• Exercise
Search the listing below for the line containing "The width and height of the screenshot is (800, 445).". From there through the line containing "Task: Click the MACD panel title", transcribe every line exactly, both ends included.

• Available data
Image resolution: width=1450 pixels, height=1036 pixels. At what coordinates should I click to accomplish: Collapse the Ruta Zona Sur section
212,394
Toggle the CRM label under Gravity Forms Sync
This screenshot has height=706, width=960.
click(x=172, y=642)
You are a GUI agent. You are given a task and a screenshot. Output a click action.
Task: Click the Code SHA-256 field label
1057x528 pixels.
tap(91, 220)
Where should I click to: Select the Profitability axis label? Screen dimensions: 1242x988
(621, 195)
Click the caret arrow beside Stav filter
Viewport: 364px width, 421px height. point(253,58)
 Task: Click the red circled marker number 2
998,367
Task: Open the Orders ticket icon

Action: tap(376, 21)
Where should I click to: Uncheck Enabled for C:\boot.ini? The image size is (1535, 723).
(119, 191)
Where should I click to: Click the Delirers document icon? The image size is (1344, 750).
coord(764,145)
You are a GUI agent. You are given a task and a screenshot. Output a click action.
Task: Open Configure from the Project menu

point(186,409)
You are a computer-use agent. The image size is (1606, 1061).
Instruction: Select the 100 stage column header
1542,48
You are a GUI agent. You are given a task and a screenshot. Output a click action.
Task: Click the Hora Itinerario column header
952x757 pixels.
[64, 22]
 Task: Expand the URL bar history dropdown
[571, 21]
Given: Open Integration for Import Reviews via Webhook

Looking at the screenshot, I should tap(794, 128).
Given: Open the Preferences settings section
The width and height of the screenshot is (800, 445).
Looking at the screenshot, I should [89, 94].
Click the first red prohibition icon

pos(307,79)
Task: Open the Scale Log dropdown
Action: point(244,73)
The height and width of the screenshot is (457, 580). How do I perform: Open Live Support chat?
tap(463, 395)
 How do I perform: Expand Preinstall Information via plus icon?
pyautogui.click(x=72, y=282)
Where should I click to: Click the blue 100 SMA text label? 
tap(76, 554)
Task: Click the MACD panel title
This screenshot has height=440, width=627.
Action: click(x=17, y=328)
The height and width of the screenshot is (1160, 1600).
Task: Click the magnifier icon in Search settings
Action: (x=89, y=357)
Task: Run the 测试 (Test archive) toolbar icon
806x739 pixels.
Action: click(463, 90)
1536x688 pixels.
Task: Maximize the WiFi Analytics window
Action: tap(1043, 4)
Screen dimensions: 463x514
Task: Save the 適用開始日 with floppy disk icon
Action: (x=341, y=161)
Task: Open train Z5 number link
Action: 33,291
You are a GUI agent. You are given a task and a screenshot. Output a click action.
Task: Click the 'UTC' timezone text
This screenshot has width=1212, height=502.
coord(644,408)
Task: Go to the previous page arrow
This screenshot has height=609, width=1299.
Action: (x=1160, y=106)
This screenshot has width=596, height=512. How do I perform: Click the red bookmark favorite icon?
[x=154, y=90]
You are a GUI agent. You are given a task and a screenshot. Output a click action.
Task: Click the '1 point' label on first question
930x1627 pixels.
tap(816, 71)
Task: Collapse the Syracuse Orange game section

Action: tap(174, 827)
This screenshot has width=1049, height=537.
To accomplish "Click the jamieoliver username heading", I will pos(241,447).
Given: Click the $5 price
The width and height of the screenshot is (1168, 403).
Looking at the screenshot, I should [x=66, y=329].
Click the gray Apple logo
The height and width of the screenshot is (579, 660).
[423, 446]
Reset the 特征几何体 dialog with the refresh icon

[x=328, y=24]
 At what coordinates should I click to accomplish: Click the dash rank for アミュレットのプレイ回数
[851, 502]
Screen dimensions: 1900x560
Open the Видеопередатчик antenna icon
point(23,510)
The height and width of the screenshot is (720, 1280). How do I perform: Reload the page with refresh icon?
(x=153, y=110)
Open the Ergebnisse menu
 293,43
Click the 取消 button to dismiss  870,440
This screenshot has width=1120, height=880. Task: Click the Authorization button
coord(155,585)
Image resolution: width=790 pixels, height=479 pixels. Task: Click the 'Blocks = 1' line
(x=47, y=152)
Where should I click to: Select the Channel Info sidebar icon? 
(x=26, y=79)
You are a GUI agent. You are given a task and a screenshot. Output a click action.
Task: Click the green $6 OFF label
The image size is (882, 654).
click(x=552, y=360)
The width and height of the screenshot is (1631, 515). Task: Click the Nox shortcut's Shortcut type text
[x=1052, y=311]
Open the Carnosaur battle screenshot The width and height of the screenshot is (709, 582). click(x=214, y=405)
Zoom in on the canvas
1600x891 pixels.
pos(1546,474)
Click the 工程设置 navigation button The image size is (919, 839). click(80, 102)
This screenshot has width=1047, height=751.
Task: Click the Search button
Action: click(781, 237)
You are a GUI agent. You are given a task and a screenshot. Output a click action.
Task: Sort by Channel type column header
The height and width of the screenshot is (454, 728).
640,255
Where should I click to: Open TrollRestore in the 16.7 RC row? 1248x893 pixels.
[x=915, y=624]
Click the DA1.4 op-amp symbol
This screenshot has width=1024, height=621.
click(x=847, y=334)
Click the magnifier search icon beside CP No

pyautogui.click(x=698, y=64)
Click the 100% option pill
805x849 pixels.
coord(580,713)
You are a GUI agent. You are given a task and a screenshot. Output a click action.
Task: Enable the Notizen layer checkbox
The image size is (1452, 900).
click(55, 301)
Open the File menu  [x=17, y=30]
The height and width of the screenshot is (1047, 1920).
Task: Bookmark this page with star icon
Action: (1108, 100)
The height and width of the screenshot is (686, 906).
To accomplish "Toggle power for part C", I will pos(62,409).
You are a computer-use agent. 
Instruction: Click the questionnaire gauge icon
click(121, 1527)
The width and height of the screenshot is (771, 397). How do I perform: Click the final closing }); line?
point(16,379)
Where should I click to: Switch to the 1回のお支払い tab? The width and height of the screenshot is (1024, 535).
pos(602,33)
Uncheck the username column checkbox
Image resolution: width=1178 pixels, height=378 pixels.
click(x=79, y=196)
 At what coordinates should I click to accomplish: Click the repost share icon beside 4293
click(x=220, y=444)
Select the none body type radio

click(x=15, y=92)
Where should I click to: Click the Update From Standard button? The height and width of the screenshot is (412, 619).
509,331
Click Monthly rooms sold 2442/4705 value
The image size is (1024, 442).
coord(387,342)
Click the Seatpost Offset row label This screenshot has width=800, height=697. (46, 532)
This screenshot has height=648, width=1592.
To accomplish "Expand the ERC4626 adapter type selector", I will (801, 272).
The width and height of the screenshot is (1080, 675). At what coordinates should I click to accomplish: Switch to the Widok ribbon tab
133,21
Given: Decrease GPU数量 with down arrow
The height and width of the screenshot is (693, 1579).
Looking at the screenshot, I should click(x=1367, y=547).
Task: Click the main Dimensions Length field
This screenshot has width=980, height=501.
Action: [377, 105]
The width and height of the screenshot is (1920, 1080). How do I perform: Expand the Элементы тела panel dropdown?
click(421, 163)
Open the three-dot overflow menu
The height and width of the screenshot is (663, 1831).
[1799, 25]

• Answer section
The width and height of the screenshot is (800, 445).
Looking at the screenshot, I should [89, 94].
Click the first red prohibition icon

pos(307,79)
Task: Open the Scale Log dropdown
Action: point(244,73)
The height and width of the screenshot is (457, 580). How do I perform: Open Live Support chat?
tap(463, 395)
 How do I perform: Expand Preinstall Information via plus icon?
pyautogui.click(x=72, y=282)
Where should I click to: Click the blue 100 SMA text label? 
tap(76, 554)
Task: Click the MACD panel title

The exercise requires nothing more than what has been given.